The idea that ‘if you subsidize something you get more of it’ seems as good a law in economics as you can find. Robert Barro argues today in the WSJ that since we moved unemployment insurance from 26 weeks of ‘temporary’ relief, to now 99 weeks, we have exacerbated unemployment problem, and now are approaching the European base rate. Isn’t a more ‘European style’ economy what Obama wanted? Alas, when we create an American Europe, we don’t get to choose what parts transfer.

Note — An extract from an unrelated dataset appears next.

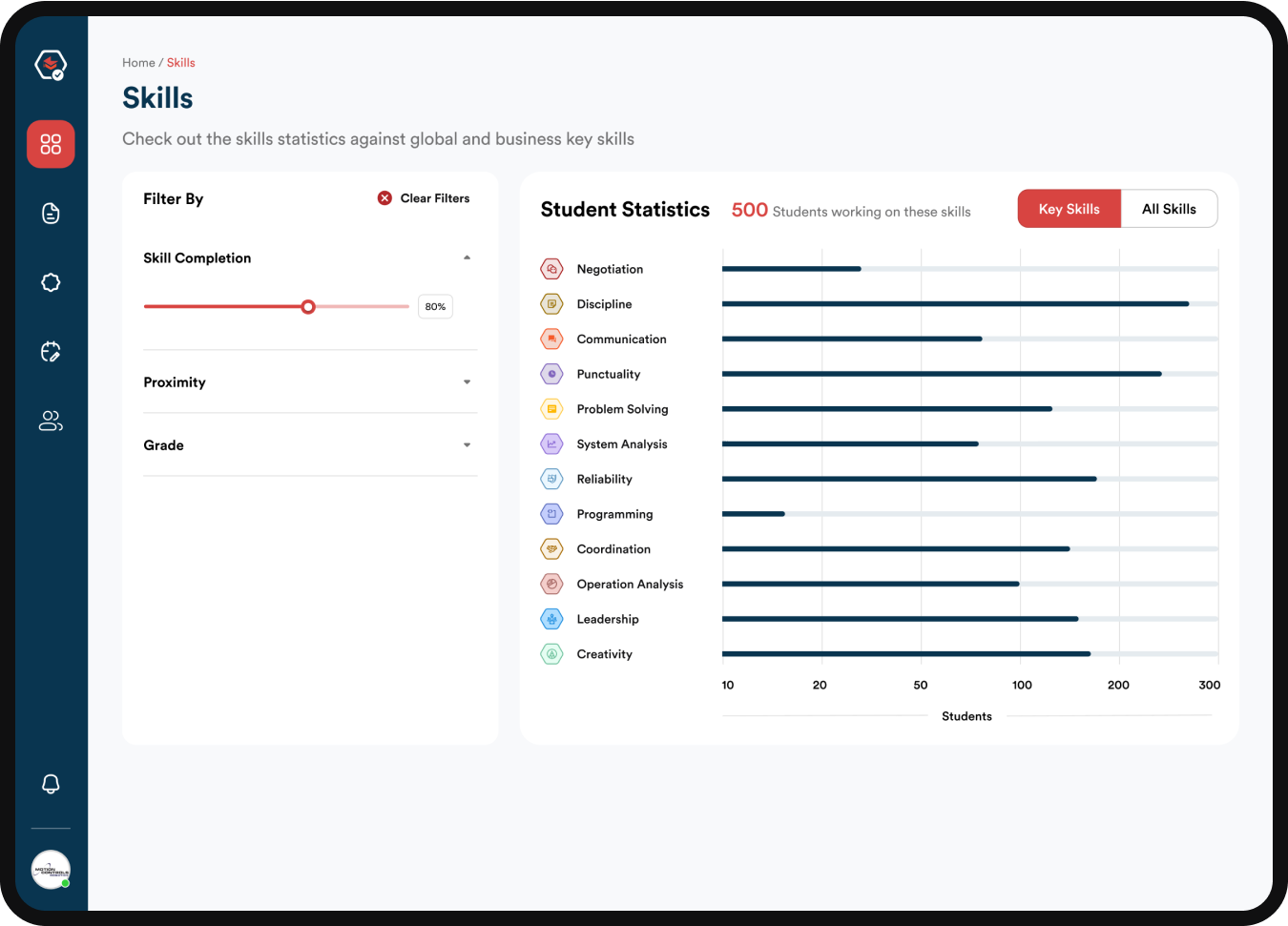Click the Clear Filters button
Image resolution: width=1288 pixels, height=926 pixels.
(424, 198)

Barro notes that increasing unemployment insurance lowers the probability a job seeker will accept a new job, and the economy is always creating and destroying a lot of jobs:
For example, the Bureau of Labor Statistics reports that, near the worst of the recession in March 2009, 3.9 million people were hired and 4.7 million were separated from jobs. This net loss of 800,000 jobs in one month indicates a very weak economy—but nevertheless one in which 3.9 million people were hired. A program that reduced incentives for people to search for and accept jobs could surely matter a lot here.
But, for the other side, the issue is rather simple. If we did not give people unemployment insurance, they would die. Here’s American Prospect columnist Tim Fernholz explaining his utter disdain for Jim Bunning, the congressman who tried to block increasing unemployment insurance without funding it first.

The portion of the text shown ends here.